> [TEXTO FORNECIDO]
========================================================================
Deve ser destacado, ainda, que acaso um servidor pratique um crime ou contravenção no exercício de sua função e que venha a se enquadrar na seara administrativa como infração disciplinar e, além disso, causar dano patrimonial a terceiro, a condenação criminal do servidor, após ser transitada em julgado, implicará em responsabilidade automática do servidor nas demais searas (cível e administrativa). O mesmo não se opera quanto à condenação cível ou administrativa, que não serve como meio de prova à condenação criminal.
De outro lado, acaso o servidor público seja absolvido pela inexistência de fato ou pela negativa de autoria, a absolvição também irá refletirá nas demais searas (cível e administrativa), haja vista que toda a investigação criminal é extremamente minuciosa e cautelosa, motivo pelo qual não haveria como se sustentar o contrário nas outras esferas.
Neste sentido, verifica-se que, na hipótese do servidor ter sido exonerado de seu cargo por fato discutido na esfera penal e que resultou na absolvição pela inexistência de fato ou pela negativa de autoria, terá o agente o direito de reintegração à sua atividade anterior, tornando-se sem efeito condenações administrativas e cíveis oriundas do mesmo fato.
Vale destacar, todavia, que o mesmo não se opera, todavia, quanto à absolvição no âmbito penal por ausência de tipicidade ou de culpabilidade penal, por insuficiência de provas, ou por qualquer outro motivo, não é motivo suficiente para absolver nas demais esferas – civil e administrativa.
========================================================================
> [INFORMAÇÕES FORNECIDAS]
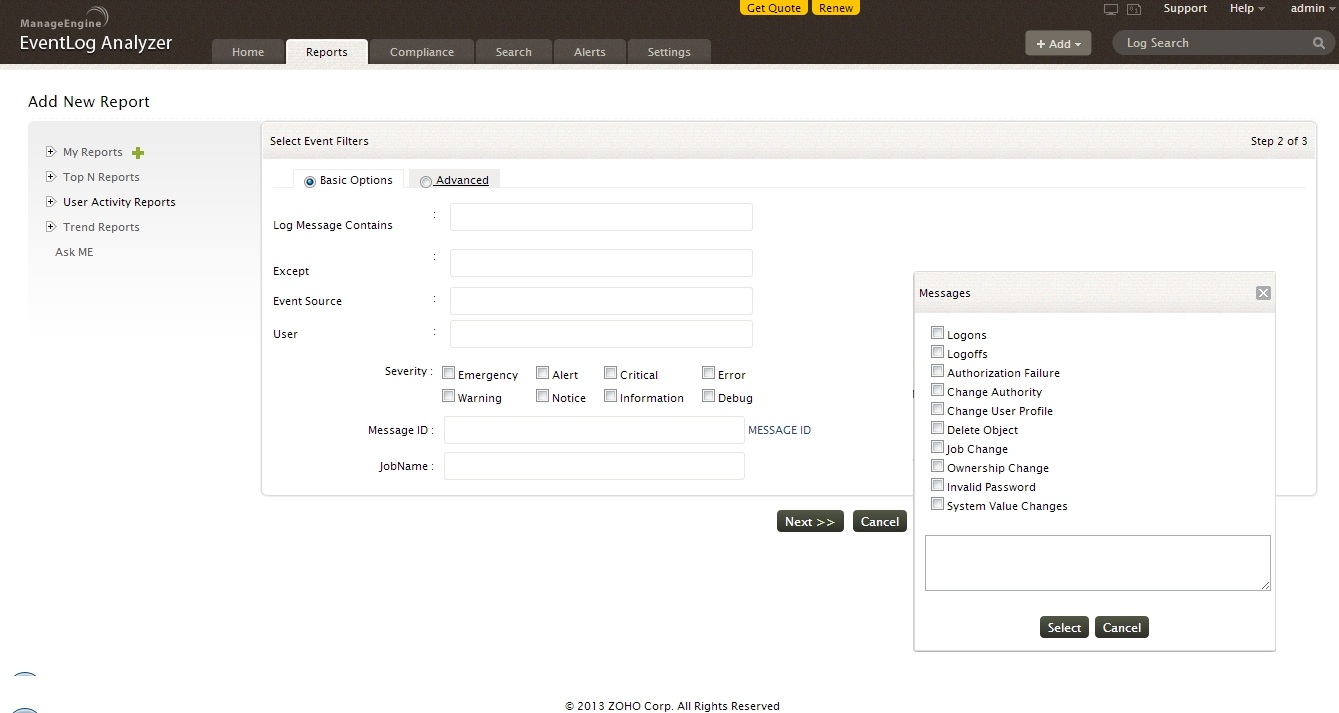Tick the Invalid Password checkbox
Image resolution: width=1339 pixels, height=713 pixels.
click(x=937, y=485)
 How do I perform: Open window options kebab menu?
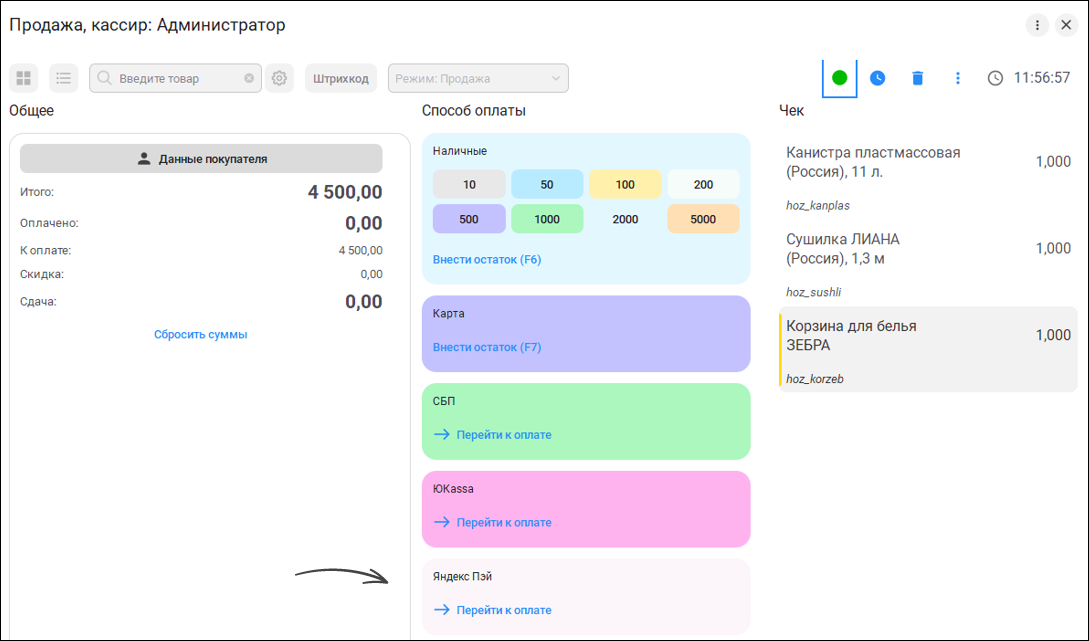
========================================================================
> [O QUE FAZER]
Por favor, transcreva o trecho do texto sobre a responsabilidade do servidor público que vai de "Neste sentido, verifica-se" a "do mesmo fato.".

> [RESPOSTA COMPLETA]
Neste sentido, verifica-se que, na hipótese do servidor ter sido exonerado de seu cargo por fato discutido na esfera penal e que resultou na absolvição pela inexistência de fato ou pela negativa de autoria, terá o agente o direito de reintegração à sua atividade anterior, tornando-se sem efeito condenações administrativas e cíveis oriundas do mesmo fato.